### Brief A
In the records further down, find the part that opens with the line containing "Image resolution: width=960" and closes with the line containing "point(302,61)". Copy those lines exactly, including both end lines.

### Text shown
____________

You need to agree to share your contact information to access this dataset

This repository is publicly accessible, but you have to accept the conditions to access its files and content.

Log in or Sign Up to review the conditions and access this dataset content.

LID Dataset Base

This is the base dataset used for Moroccan Darija language identification. The job it's built for is: given a piece of text, decide whether it's Moroccan Darija or something else (darija vs other). On top of that binary label, every row also carries a finer-grained dialect tag (46 of them) so the same data can be sliced for dialect-level analysis, not just the binary task.

It's a merge of many datasets mentionned in source column, deduplicated, cleaned the same way on both sides, re-labeled with a single consistent dialect scheme, and re-split.

~2.05M rows, 46 dialects/languages, 80/10/10 train/val/test.

At a glance

Total rows 2,048,654
Train / Validation / Test 1,638,923 / 204,865 / 204,866 (80 / 10 / 10)
Binary label darija 963,556 (47%) Β· other 1,085,098 (53%)
Distinct dialects 46 (all present in every split)
Dialect families 11
Source corpora 67
Text in Latin script 896,097 rows (44%)
Median cleaned length 12 words (mean 38, max 710)

Columns

Column What it is
src The original source tag. This is what the dialect was derived from.
text The raw sentence, untouched.
text_clean The cleaned text. Same cleaning service applied to both source datasets so they're comparable. This is also the dedup key.
label The binary target: darija or other.
dialect Fine-grained dialect / language, e.g. moroccan_darija, algerian, egyptian, french.
dialect_family Coarse grouping, e.g. Maghrebi, Levantine, Non-Arabic.
country Country the dialect maps to, where it makes sense (null for non-Arabic languages and MSA/English).

____________

### Data provided
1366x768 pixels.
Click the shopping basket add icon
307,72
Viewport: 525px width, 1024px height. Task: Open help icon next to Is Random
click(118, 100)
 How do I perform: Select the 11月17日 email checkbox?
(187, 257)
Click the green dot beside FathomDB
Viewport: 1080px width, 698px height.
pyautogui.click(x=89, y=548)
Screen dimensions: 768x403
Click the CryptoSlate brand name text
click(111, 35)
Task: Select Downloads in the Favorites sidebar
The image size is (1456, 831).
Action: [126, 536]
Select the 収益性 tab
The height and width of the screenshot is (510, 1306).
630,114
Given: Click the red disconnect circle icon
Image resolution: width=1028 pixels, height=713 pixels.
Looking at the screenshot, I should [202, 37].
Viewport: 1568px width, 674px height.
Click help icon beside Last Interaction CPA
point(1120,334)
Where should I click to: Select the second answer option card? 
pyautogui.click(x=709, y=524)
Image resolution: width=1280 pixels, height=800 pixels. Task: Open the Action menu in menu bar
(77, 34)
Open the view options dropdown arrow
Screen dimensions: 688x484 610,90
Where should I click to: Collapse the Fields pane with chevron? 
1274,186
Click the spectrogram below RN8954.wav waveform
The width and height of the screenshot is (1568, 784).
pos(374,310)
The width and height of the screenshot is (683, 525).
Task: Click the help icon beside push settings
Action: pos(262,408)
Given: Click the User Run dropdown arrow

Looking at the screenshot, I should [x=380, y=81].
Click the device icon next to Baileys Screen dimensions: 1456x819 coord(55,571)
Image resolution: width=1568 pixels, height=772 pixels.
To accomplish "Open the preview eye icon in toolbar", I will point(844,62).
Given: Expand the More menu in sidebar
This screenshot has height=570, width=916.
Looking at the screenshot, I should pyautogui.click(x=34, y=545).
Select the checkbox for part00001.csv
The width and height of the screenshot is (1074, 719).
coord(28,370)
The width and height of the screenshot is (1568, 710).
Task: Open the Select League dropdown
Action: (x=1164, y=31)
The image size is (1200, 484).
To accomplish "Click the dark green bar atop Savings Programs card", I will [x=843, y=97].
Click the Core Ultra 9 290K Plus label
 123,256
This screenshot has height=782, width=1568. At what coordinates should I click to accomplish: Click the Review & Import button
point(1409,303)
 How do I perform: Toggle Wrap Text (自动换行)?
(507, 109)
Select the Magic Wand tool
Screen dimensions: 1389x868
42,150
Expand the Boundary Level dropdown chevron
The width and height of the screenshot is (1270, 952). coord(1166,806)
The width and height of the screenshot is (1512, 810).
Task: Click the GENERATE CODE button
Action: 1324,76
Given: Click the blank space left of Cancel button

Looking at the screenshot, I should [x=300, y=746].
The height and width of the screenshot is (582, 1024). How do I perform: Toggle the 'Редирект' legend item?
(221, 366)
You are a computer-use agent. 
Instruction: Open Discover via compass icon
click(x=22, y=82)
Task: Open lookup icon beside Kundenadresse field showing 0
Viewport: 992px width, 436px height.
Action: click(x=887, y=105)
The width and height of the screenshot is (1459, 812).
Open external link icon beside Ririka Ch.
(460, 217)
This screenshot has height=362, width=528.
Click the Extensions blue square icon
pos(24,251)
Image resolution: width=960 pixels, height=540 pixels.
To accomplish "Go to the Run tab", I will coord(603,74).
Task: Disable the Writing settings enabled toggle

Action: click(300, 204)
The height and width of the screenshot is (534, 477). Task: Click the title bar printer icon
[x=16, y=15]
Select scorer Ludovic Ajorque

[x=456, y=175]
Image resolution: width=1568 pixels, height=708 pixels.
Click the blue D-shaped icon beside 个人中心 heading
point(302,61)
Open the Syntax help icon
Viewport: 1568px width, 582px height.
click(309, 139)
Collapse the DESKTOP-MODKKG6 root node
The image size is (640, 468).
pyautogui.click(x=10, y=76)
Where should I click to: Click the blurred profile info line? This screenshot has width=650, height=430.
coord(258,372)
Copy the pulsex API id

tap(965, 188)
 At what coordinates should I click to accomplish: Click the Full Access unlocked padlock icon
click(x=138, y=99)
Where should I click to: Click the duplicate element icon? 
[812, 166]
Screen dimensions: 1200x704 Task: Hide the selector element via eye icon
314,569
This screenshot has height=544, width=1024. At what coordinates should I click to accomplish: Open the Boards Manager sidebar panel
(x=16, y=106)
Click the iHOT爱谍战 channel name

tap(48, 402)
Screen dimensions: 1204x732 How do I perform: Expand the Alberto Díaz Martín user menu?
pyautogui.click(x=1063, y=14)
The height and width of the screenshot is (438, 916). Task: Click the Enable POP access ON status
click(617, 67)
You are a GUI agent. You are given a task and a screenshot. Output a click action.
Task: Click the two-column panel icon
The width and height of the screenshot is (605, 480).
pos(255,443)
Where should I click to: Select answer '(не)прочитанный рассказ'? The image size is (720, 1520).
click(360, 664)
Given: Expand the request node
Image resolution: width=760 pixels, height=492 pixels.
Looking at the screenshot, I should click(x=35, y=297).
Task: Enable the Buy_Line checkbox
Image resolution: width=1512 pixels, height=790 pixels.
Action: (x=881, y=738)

____________

### Brief B
Answer from the dataset description above:
(i) How many rows are in the test split?
(ii) Besides holding the cleaned text, what else does the text_clean column serve as?
(iii) How many source corpora were merged?

### Expected output A
Image resolution: width=960 pixels, height=540 pixels.
To accomplish "Go to the Run tab", I will coord(603,74).
Task: Disable the Writing settings enabled toggle

Action: click(300, 204)
The height and width of the screenshot is (534, 477). Task: Click the title bar printer icon
[x=16, y=15]
Select scorer Ludovic Ajorque

[x=456, y=175]
Image resolution: width=1568 pixels, height=708 pixels.
Click the blue D-shaped icon beside 个人中心 heading
point(302,61)

### Expected output B
(i) 204,866
(ii) The dedup key
(iii) 67